§ **INFORMATION SUPPLIED**

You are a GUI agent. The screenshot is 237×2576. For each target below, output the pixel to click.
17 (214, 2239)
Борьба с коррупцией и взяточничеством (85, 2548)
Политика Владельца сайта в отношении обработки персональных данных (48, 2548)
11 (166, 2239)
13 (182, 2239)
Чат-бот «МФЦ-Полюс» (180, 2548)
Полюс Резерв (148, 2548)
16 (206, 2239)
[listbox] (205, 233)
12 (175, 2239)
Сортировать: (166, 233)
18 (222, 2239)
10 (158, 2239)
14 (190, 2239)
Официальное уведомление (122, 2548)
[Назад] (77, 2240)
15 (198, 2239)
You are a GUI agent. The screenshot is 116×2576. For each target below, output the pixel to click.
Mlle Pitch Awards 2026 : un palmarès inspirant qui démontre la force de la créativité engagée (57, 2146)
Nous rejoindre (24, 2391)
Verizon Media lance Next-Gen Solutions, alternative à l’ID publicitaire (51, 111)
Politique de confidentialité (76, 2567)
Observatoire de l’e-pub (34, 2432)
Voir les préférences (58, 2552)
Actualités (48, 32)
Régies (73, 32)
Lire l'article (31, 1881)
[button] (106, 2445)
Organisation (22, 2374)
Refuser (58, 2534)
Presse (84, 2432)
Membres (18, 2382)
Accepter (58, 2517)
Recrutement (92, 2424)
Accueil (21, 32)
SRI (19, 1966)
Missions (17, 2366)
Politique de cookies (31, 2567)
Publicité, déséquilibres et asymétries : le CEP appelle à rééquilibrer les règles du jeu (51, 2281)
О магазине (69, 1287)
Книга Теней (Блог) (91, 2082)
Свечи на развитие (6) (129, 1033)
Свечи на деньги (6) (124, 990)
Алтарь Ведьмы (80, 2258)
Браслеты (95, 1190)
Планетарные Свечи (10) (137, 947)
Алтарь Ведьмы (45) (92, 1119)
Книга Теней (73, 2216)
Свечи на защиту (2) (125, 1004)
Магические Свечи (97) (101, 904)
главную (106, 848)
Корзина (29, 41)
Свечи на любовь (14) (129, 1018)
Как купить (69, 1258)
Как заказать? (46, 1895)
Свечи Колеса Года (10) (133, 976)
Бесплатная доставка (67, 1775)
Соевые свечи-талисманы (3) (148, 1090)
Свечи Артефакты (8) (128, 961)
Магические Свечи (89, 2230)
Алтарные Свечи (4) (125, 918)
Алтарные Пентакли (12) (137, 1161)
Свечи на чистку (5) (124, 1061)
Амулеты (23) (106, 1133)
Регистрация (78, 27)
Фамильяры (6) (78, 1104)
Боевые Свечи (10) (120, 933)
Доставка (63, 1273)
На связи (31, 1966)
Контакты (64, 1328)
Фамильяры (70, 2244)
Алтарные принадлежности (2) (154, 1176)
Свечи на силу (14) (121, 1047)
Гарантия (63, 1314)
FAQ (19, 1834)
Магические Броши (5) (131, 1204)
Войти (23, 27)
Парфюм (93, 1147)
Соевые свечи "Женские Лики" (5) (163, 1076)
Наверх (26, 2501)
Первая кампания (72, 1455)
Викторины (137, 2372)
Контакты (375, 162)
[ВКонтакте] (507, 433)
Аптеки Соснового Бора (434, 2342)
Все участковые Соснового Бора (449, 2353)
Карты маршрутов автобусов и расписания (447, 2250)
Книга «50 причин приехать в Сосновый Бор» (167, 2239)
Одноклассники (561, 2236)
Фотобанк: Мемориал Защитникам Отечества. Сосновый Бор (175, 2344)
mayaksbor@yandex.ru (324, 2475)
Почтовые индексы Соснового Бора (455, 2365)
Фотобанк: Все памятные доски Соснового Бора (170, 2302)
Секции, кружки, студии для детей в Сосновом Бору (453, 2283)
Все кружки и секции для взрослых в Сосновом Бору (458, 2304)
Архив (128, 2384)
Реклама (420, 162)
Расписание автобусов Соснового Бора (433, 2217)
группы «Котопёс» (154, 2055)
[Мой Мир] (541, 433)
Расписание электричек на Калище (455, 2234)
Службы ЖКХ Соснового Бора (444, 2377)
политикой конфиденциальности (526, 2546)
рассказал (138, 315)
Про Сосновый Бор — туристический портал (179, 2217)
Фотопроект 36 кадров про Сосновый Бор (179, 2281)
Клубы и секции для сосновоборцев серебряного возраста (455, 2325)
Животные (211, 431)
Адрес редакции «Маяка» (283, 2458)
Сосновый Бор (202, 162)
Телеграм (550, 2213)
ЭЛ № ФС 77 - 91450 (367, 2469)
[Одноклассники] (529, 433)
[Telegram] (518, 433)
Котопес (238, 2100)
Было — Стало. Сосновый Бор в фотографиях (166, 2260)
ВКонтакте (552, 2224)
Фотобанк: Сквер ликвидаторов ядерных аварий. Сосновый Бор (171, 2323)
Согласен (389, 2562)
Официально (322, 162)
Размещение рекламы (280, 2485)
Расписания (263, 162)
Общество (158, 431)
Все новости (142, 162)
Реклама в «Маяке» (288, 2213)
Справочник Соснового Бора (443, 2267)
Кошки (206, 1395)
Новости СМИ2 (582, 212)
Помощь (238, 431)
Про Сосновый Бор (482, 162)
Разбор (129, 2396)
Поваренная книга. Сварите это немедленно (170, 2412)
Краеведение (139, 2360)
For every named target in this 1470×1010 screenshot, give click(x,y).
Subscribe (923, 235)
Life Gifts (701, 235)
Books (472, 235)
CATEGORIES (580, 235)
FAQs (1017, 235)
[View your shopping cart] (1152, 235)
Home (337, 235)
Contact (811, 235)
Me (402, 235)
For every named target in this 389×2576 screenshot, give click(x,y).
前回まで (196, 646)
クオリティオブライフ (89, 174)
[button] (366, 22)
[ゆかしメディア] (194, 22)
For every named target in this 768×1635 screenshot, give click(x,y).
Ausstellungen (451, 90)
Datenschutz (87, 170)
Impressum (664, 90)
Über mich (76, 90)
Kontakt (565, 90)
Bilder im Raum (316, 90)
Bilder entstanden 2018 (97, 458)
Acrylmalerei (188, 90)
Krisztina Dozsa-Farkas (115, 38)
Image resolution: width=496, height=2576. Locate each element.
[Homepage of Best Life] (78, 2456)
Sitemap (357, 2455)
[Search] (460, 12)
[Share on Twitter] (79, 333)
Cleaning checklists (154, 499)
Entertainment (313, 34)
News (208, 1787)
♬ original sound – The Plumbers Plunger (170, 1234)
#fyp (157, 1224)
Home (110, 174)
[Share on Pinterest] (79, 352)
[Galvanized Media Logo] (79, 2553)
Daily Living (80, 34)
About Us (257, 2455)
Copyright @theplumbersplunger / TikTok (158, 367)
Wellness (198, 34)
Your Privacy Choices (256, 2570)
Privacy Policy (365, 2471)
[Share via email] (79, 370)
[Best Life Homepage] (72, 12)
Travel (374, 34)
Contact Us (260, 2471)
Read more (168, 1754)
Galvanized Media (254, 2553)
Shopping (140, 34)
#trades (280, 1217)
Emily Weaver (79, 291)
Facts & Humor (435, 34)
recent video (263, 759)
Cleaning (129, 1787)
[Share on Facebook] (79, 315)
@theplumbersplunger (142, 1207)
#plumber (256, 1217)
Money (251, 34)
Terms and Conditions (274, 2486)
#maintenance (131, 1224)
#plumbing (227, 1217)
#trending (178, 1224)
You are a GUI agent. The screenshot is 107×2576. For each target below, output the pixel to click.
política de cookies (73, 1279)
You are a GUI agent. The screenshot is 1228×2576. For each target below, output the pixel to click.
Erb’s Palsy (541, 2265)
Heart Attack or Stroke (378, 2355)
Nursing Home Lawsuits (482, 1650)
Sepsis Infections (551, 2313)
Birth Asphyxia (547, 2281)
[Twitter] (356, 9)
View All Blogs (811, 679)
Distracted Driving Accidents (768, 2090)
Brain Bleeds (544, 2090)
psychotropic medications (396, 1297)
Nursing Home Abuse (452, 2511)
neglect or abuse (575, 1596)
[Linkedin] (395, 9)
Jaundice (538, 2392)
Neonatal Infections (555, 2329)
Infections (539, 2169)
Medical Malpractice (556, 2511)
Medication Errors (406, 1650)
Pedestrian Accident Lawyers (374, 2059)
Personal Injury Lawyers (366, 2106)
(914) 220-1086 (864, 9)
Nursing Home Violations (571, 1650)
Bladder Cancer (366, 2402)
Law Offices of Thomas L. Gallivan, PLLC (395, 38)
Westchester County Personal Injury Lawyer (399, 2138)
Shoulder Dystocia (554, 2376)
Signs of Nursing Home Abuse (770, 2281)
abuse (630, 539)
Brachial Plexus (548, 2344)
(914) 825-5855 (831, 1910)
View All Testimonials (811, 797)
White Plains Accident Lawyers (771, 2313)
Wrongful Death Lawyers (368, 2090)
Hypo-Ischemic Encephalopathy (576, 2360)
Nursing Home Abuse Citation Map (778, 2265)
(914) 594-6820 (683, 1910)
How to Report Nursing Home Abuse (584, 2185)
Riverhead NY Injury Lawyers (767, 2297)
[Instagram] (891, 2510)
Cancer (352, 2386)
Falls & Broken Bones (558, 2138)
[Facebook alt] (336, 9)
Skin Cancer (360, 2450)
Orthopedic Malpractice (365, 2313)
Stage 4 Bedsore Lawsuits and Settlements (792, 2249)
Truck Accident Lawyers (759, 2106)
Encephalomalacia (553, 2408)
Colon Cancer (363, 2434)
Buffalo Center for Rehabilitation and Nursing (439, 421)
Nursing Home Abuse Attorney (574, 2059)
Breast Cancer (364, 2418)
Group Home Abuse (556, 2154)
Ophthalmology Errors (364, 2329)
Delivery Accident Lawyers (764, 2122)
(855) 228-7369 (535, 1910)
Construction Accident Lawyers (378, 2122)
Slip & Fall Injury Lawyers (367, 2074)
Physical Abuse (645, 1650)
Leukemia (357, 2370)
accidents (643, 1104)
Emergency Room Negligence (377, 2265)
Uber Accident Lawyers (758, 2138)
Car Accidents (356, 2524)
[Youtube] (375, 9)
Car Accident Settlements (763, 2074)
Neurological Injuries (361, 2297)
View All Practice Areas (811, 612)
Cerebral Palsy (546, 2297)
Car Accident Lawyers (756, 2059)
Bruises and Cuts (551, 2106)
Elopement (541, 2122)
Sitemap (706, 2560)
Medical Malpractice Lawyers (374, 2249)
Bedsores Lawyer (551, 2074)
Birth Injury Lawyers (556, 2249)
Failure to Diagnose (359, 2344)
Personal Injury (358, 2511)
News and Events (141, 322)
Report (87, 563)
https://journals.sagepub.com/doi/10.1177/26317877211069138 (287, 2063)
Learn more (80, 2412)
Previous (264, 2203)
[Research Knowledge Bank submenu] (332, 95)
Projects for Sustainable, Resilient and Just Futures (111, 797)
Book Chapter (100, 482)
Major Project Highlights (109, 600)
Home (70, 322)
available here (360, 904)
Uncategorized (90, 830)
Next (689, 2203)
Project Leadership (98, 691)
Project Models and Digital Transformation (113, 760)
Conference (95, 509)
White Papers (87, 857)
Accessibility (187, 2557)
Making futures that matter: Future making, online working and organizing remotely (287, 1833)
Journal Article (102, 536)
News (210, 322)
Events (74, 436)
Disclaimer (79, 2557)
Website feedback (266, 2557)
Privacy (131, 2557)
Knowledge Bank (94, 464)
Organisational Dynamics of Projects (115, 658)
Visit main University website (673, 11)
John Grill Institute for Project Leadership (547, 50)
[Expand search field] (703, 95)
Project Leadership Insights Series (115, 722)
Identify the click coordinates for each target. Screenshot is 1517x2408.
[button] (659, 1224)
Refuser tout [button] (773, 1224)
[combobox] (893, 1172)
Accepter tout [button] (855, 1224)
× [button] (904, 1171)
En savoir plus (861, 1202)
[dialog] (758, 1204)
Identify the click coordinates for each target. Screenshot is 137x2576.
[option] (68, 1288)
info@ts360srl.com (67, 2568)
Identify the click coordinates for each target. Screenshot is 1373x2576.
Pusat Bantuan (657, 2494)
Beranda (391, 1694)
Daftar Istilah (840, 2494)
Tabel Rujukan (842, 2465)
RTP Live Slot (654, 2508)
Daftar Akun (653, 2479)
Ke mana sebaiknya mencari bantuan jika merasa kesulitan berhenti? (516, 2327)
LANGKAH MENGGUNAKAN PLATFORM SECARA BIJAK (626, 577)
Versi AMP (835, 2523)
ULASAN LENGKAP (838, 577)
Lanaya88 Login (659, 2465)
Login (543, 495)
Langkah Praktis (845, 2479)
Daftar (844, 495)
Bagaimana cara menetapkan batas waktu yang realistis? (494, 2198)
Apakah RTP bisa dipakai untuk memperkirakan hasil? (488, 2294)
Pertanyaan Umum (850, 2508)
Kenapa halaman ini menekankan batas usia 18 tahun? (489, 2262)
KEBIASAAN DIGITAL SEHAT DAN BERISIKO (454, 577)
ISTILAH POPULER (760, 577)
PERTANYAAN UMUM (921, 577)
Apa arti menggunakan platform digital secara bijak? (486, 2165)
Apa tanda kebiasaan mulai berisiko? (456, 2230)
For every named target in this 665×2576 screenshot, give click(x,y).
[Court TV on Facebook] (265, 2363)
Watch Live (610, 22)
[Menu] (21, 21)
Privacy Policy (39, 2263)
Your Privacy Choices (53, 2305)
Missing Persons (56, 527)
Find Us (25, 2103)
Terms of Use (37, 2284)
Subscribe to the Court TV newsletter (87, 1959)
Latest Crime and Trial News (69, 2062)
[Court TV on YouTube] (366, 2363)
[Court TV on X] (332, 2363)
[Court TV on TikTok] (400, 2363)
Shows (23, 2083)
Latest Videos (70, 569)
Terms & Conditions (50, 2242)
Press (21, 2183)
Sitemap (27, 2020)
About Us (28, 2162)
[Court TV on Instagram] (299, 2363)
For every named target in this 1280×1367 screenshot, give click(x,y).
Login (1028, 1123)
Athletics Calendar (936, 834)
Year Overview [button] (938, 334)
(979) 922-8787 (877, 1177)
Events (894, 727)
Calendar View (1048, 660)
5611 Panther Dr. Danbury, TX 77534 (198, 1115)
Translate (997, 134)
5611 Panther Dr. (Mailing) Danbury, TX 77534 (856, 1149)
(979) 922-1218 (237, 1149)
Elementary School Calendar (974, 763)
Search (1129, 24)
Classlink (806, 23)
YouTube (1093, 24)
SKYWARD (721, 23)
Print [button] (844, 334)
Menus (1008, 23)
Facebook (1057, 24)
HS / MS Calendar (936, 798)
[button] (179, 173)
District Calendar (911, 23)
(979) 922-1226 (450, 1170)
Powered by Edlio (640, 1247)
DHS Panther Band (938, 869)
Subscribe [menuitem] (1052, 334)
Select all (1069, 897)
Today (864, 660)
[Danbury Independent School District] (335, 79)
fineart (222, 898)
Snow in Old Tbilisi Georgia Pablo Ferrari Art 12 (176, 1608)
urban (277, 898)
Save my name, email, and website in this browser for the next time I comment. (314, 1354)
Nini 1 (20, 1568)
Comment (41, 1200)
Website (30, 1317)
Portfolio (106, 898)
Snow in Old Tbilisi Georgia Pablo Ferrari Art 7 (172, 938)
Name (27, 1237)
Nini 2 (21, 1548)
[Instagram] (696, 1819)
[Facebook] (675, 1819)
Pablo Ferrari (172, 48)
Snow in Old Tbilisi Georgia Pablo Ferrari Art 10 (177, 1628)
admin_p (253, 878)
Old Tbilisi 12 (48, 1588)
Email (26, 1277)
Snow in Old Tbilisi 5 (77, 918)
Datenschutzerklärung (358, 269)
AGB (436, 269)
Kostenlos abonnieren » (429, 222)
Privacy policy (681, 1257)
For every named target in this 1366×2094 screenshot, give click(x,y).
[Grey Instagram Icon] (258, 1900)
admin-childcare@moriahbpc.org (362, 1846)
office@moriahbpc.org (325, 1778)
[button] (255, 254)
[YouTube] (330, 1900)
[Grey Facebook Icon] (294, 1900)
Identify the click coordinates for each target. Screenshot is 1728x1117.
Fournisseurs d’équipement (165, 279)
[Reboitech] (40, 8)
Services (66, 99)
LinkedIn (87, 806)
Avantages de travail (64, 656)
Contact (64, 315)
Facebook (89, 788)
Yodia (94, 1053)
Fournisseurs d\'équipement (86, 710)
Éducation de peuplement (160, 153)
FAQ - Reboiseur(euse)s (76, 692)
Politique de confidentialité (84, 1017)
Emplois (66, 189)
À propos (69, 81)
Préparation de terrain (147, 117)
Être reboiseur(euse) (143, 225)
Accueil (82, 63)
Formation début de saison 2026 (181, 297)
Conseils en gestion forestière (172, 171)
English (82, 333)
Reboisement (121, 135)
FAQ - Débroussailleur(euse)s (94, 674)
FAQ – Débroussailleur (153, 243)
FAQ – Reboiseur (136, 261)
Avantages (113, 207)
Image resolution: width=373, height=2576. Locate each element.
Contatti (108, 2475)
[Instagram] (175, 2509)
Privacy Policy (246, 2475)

§ **WORK INSTRUCTION**
Nothing before the line holding "Conseils en gestion forestière (172, 171)" belongs in the answer. Repeat that line and the rest of the listing exactly.

§ **FINISHED TASK**
Conseils en gestion forestière (172, 171)
English (82, 333)
Reboisement (121, 135)
FAQ - Débroussailleur(euse)s (94, 674)
FAQ – Débroussailleur (153, 243)
FAQ – Reboiseur (136, 261)
Avantages (113, 207)
Image resolution: width=373, height=2576. Locate each element.
Contatti (108, 2475)
[Instagram] (175, 2509)
Privacy Policy (246, 2475)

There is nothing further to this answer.